**Work task**
Write out the listing from the line with "Click the WEB封装 box icon in sidebar" to the line with "Open help for Allow Right Click, Copy & Paste", both lines included, exactly and nothing beyond. Leave pictures out.

**Input**
----

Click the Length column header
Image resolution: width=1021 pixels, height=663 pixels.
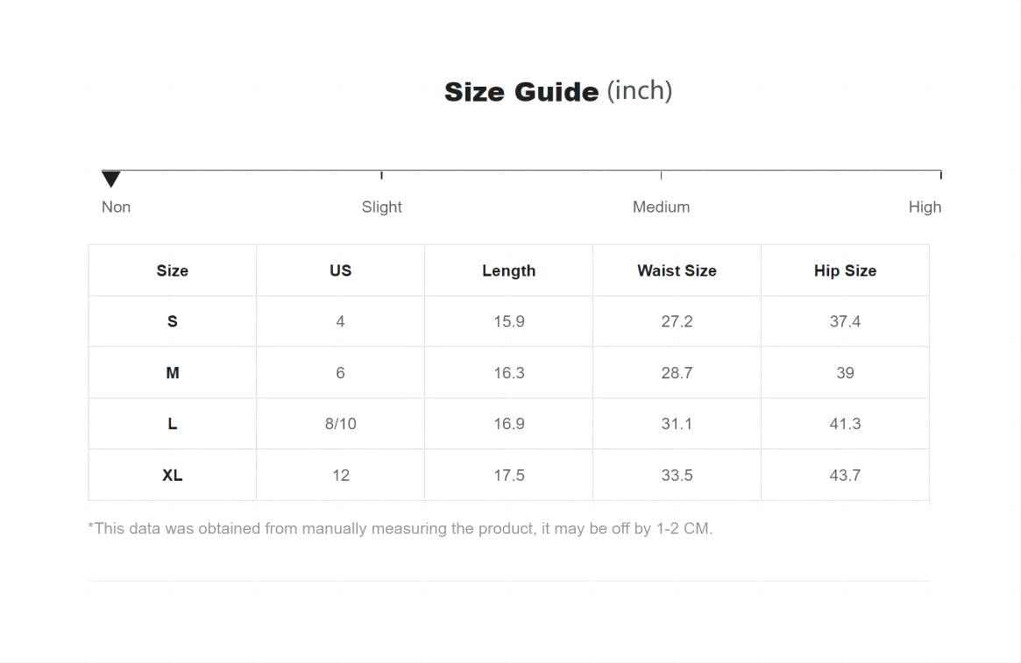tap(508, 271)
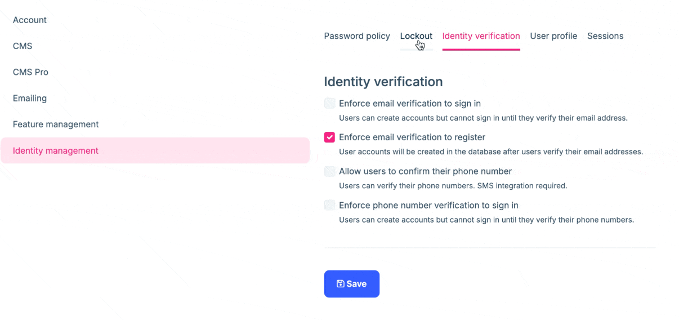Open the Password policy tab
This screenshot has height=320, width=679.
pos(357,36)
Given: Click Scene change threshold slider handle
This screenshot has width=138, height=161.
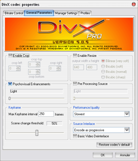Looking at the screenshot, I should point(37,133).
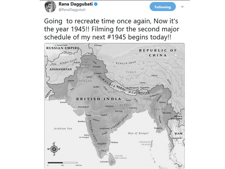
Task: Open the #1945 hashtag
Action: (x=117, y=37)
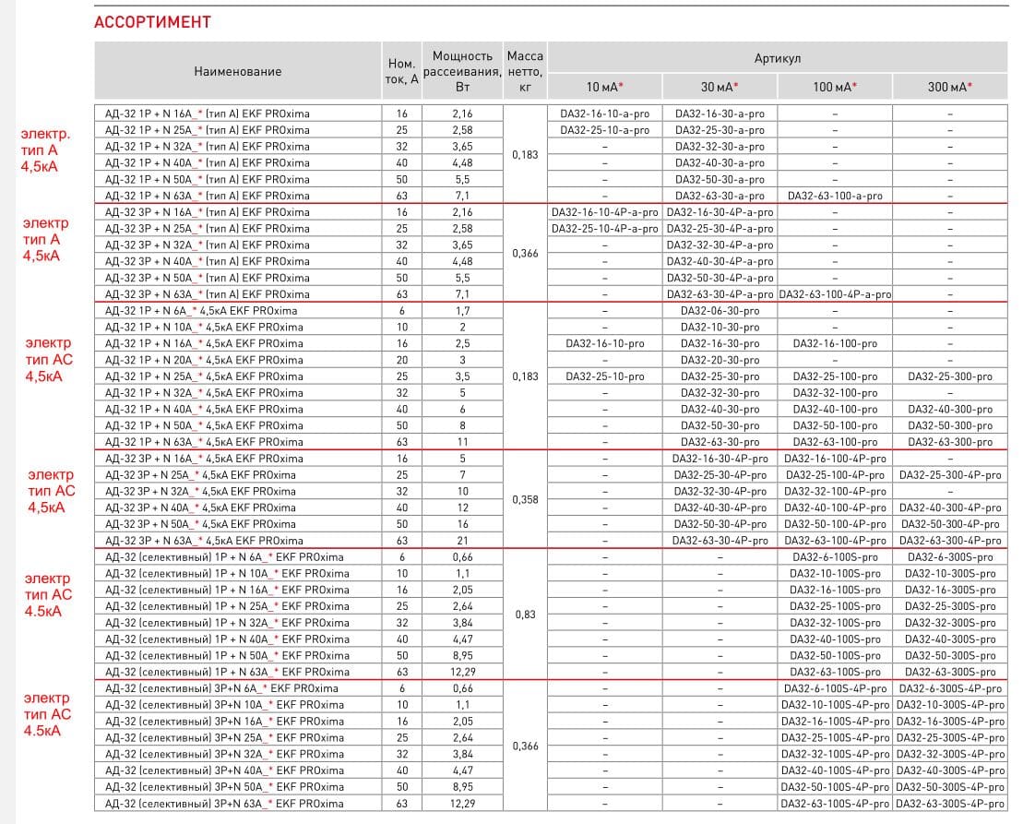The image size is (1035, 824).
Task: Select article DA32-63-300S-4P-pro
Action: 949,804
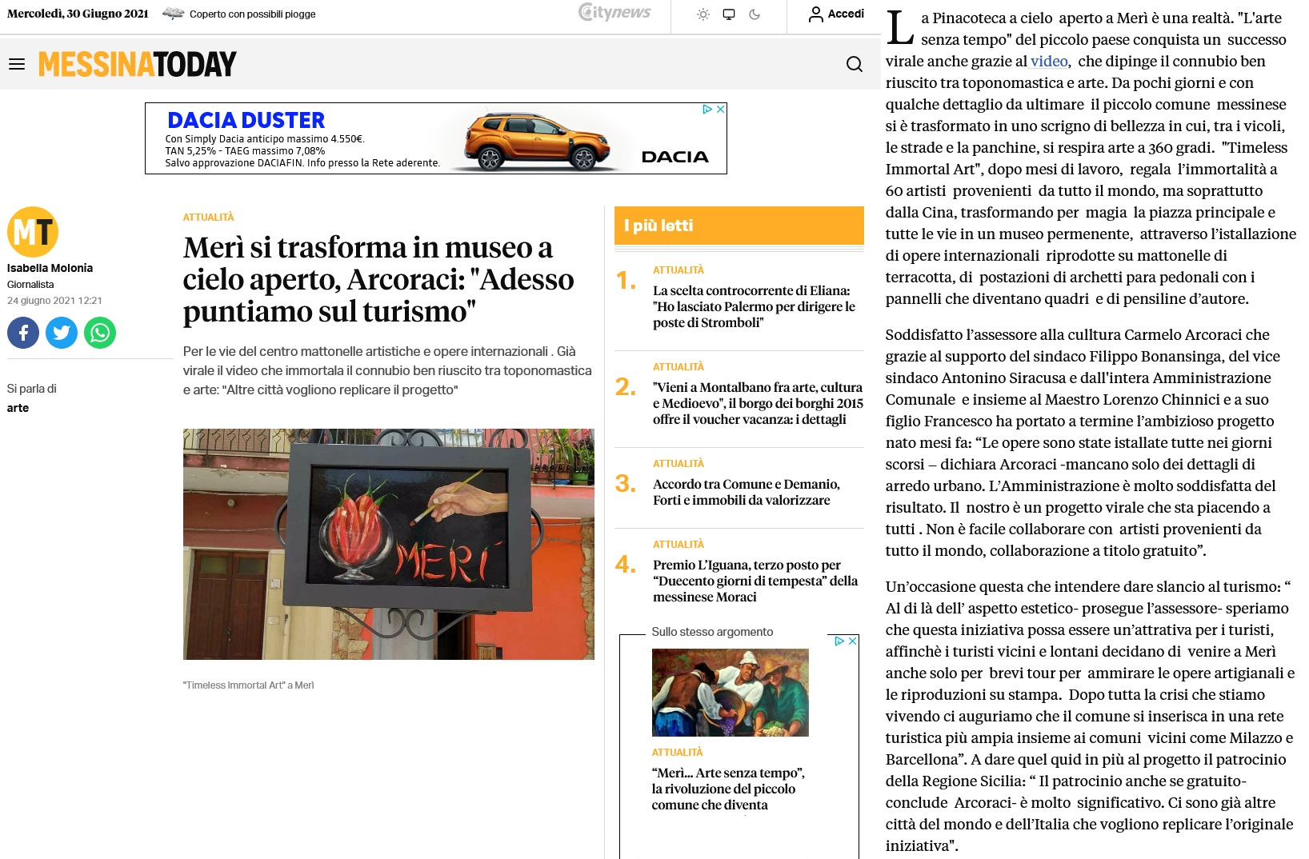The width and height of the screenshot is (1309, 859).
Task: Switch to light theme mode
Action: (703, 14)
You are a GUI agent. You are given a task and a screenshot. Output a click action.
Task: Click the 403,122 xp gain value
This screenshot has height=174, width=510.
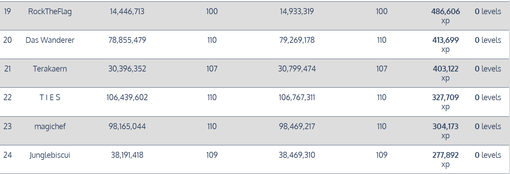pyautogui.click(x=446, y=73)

----

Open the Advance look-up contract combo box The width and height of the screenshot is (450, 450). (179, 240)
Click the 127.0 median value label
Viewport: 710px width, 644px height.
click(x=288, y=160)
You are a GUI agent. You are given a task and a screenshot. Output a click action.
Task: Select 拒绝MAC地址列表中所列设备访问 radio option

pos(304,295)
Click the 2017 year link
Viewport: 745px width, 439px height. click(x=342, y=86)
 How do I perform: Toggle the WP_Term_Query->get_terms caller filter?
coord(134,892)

----

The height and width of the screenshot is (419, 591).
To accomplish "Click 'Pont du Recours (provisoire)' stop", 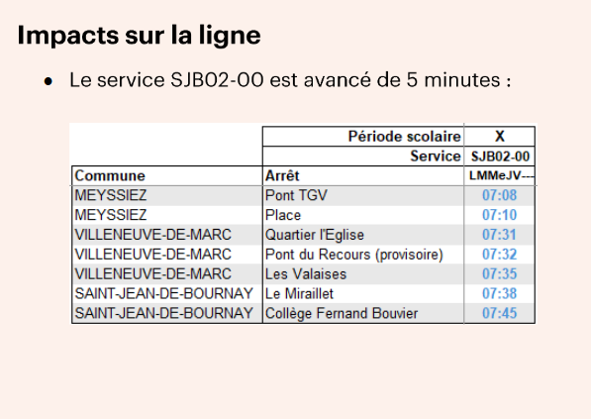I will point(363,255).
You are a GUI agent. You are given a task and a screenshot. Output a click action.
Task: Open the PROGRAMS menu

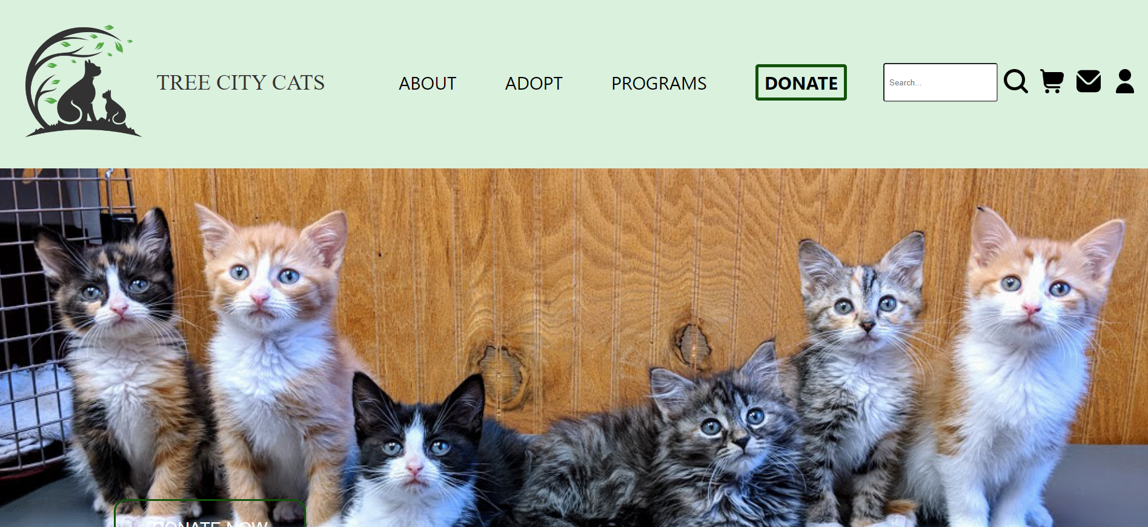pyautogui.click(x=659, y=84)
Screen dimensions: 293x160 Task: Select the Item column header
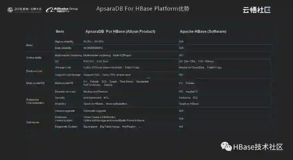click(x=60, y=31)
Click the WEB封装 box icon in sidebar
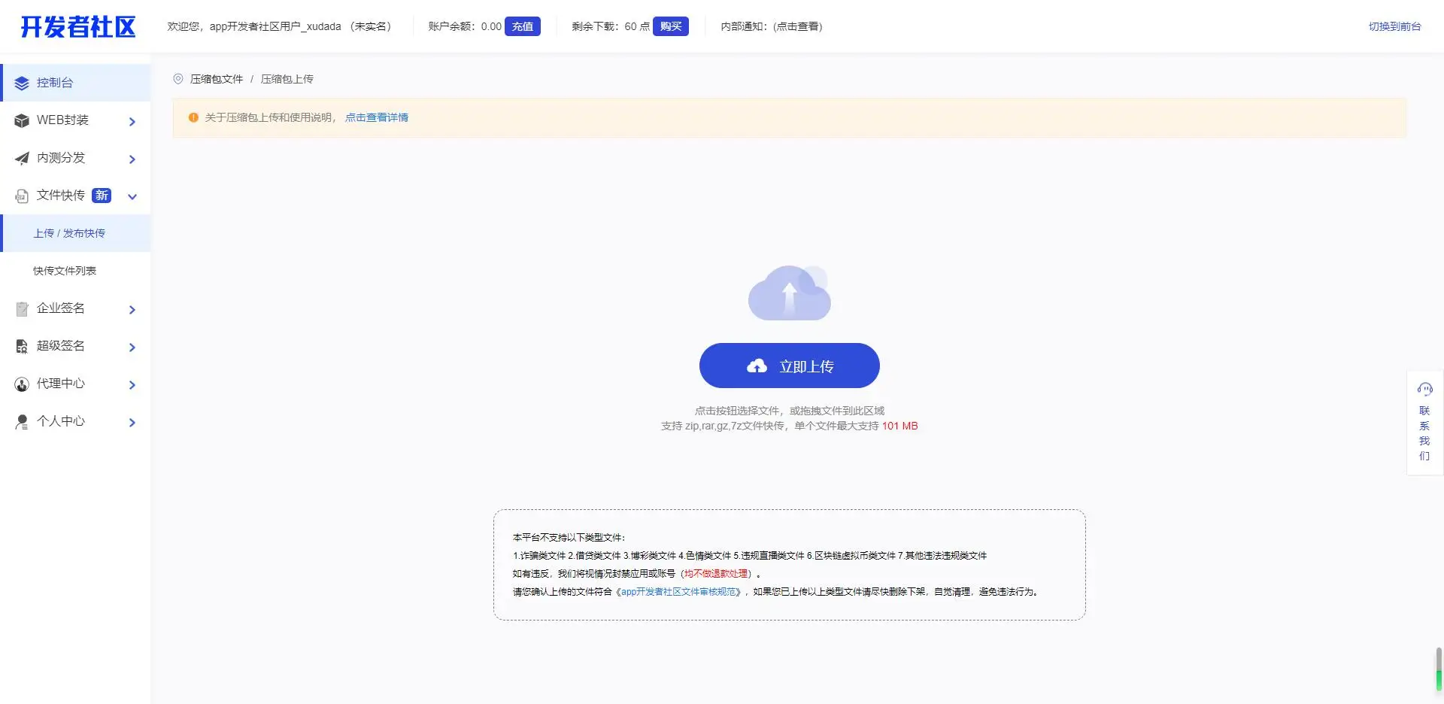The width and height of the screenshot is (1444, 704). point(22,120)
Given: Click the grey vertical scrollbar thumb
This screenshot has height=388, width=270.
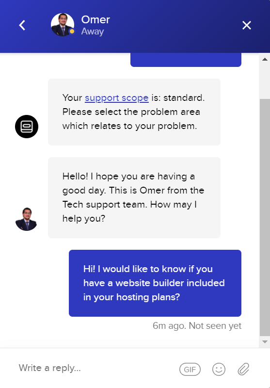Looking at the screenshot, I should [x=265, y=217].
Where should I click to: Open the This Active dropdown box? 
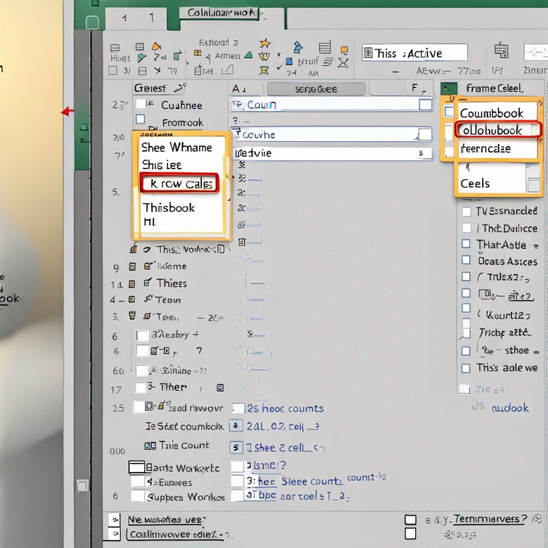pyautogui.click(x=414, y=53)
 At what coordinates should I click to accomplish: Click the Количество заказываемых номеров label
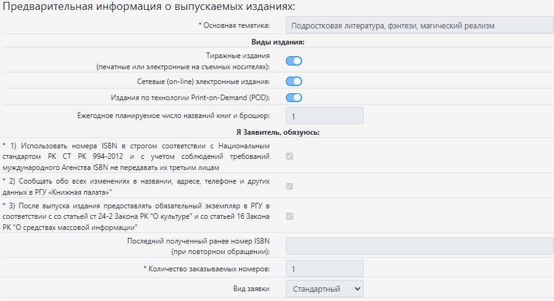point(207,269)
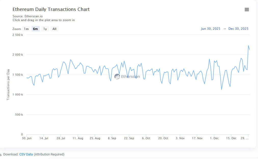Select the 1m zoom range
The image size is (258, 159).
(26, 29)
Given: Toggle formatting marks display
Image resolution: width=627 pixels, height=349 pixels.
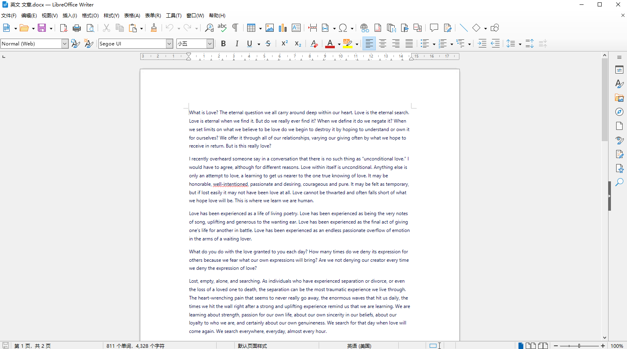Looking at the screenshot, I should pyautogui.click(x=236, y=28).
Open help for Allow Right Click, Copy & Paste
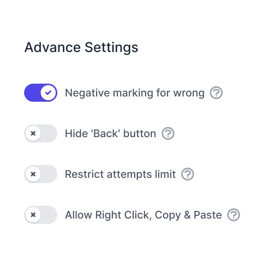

----

**Solution**
Click the WEB封装 box icon in sidebar
The width and height of the screenshot is (1444, 704). point(22,120)
Given: Click the grey vertical scrollbar thumb
This screenshot has height=388, width=270.
Looking at the screenshot, I should [x=265, y=217].
Where should I click to: Open the This Active dropdown box? 
pyautogui.click(x=414, y=53)
 At what coordinates should I click to accomplish: Click the Количество заказываемых номеров label
point(207,269)
Select the 1m zoom range
The image size is (258, 159).
(26, 29)
Given: Toggle formatting marks display
Image resolution: width=627 pixels, height=349 pixels.
Looking at the screenshot, I should pyautogui.click(x=236, y=28).
Open help for Allow Right Click, Copy & Paste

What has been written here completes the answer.